Kutipan Dokumen —
────────────────
Pariwisata Berkelanjutan di Taman Nasional Togean Provinsi Sulawesi Tengah



BAB I
Pendahuluan
1.1 Latar Belakang
    Taman Nasional Kepulauan Togean adalah sebuah sebuah taman nasional di Kepulauan Togean yang terletak di Teluk Tomini, Sulawesi Tengah yang diresmikan pada tahun 2004. Secara administrasi wilayah ini berada di Kabupaten Tojo Una-una.
Sumber :  muhammadisal.wordpress.com
Kepulauan ini dikenal kaya akan terumbu karang dan berbagai biota laut yang langka dan dilindungi. Beberapa aksi wisata yang dapat dilakukan di Kepulauan Togean antara lain: menyelam dan snorkelling di Pulau Kadidiri, memancing ,menjelajah alam hutan yang ada di dalam hutan yang ada di Pulau Malenge, serta mengunjungi gunung Colo di Pulau Una-una. Wisatawan juga bisa mengunjungi pemukiman orang Bajo di Kabalutan.
Dibentuk oleh aktivitas vulkanis, pulau ini ditutupi oleh tumbuh-tumbuhan yang subur dan rimbun, serta dikelilingi oleh formasi bukit karang. Batu karang dan pantai menyediakan tempat bagi beberapa binatang laut untuk tinggal dan berkembang biak, seperti kura-kura hijau.

    Kepulauan Togean merupakan ekosistem pulau-pulau kecil yang sangat strategis di Teluk Tomini dan secara sosial ekonomi mendukung wilayah daratan di sekitarnya, terutama dalam pemanfaatan sumberdaya laut. Hal ini akan memberikan dampak baik secara langsung maupun tidak langsung terhadap terumbu karang yang ada di Kepulauan Togean sehingga perlu dilakukan upaya pengelolaan yang terpadu dan lestari.
────────────────
Entri yang diambil dari sebuah koleksi
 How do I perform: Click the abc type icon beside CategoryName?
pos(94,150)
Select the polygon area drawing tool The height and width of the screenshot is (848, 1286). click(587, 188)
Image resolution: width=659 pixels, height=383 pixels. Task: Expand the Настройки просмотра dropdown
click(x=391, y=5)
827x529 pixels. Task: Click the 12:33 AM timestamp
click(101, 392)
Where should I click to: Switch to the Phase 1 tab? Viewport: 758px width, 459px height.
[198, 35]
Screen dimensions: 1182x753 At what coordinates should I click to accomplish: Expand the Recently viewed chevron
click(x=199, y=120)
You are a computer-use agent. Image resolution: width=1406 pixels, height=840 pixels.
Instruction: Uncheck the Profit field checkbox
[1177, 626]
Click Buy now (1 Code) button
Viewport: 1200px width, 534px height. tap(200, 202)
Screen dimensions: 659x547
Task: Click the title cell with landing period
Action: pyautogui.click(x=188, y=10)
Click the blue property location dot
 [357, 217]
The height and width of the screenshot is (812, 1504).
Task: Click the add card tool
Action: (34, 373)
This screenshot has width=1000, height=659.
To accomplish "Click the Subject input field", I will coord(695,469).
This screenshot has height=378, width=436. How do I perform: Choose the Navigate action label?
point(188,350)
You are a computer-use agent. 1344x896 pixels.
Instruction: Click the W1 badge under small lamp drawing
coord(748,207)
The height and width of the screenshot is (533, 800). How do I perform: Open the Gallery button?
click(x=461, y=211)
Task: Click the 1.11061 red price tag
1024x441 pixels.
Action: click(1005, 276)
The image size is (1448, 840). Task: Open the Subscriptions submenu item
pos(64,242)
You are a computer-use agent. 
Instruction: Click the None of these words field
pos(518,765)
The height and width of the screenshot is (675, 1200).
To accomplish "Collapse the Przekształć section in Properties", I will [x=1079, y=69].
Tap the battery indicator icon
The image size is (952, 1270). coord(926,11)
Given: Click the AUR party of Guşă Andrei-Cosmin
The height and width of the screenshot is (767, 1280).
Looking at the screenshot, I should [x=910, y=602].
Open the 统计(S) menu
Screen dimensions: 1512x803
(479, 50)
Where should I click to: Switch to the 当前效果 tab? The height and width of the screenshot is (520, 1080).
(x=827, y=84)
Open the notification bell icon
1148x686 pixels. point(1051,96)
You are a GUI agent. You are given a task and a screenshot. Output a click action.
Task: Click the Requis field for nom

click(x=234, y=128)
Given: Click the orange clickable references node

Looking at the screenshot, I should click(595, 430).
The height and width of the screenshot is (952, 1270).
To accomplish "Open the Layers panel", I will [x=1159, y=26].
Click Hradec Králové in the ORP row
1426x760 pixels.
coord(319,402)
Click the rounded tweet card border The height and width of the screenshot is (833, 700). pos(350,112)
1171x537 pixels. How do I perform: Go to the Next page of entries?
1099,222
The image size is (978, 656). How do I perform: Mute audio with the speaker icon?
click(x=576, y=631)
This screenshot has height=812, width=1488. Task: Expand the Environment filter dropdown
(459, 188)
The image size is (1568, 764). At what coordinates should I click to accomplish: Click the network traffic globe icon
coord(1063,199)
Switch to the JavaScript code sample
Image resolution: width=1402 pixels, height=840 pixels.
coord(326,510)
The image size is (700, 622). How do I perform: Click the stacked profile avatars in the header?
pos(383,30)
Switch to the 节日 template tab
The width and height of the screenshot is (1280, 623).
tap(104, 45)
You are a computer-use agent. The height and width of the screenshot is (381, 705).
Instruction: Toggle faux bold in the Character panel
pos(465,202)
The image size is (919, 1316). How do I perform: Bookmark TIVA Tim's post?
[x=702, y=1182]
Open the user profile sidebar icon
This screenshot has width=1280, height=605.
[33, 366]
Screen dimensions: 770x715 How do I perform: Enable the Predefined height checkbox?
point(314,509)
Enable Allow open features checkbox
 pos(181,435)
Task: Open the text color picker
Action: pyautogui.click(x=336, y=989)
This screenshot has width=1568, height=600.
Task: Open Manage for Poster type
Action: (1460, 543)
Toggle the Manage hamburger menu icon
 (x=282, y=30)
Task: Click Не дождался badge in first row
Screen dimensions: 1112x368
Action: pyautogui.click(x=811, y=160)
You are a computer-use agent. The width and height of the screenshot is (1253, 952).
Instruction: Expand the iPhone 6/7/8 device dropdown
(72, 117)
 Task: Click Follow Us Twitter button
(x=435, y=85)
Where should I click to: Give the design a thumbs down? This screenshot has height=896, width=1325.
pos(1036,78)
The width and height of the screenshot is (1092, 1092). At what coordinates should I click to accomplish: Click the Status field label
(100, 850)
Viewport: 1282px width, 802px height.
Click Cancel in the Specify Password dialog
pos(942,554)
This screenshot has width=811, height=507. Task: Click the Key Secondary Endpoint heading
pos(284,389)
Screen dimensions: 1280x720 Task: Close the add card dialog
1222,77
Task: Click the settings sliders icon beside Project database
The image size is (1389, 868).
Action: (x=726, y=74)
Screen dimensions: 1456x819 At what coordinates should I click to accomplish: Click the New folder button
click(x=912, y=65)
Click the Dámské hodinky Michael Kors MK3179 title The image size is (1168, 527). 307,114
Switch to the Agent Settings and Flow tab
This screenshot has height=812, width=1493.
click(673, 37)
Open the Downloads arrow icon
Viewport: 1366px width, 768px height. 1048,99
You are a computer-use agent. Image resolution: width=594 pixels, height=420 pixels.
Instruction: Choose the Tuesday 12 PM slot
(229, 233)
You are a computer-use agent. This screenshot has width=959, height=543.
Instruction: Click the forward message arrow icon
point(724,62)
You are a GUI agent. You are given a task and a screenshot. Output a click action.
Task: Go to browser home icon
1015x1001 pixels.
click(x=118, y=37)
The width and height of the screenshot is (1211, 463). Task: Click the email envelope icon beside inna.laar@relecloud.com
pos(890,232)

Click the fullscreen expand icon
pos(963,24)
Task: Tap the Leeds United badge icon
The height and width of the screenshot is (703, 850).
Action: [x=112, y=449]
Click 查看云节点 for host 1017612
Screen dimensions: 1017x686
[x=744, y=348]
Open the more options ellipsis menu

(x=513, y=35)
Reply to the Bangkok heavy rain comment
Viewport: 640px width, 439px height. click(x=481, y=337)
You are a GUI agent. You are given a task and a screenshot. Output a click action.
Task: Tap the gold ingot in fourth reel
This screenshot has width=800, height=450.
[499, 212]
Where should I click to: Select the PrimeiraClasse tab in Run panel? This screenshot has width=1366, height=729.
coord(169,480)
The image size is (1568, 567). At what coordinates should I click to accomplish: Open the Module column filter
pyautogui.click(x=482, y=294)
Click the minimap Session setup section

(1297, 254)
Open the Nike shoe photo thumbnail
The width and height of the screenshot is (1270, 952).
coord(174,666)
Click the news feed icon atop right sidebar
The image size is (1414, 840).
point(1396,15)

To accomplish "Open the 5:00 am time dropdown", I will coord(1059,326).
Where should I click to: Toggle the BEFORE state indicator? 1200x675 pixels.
────────────────
Instruksi Kerja —
**A)** Sebutkan semua pulau dalam teks tentang Taman Nasional Togean yang namanya diawali kata "Pulau".
**B)** Ketik ulang tanpa perubahan bagian teks tentang Taman Nasional Togean yang dibuka dengan kata-kata "Pariwisata Berkelanjutan di" dan ditutup dengan "Bajo di Kabalutan.".

Hasil per Tugas —
**A)** Pulau Kadidiri, Pulau Malenge, Pulau Una-una

**B)**
Pariwisata Berkelanjutan di Taman Nasional Togean Provinsi Sulawesi Tengah



BAB I
Pendahuluan
1.1 Latar Belakang
    Taman Nasional Kepulauan Togean adalah sebuah sebuah taman nasional di Kepulauan Togean yang terletak di Teluk Tomini, Sulawesi Tengah yang diresmikan pada tahun 2004. Secara administrasi wilayah ini berada di Kabupaten Tojo Una-una.
Sumber :  muhammadisal.wordpress.com
Kepulauan ini dikenal kaya akan terumbu karang dan berbagai biota laut yang langka dan dilindungi. Beberapa aksi wisata yang dapat dilakukan di Kepulauan Togean antara lain: menyelam dan snorkelling di Pulau Kadidiri, memancing ,menjelajah alam hutan yang ada di dalam hutan yang ada di Pulau Malenge, serta mengunjungi gunung Colo di Pulau Una-una. Wisatawan juga bisa mengunjungi pemukiman orang Bajo di Kabalutan.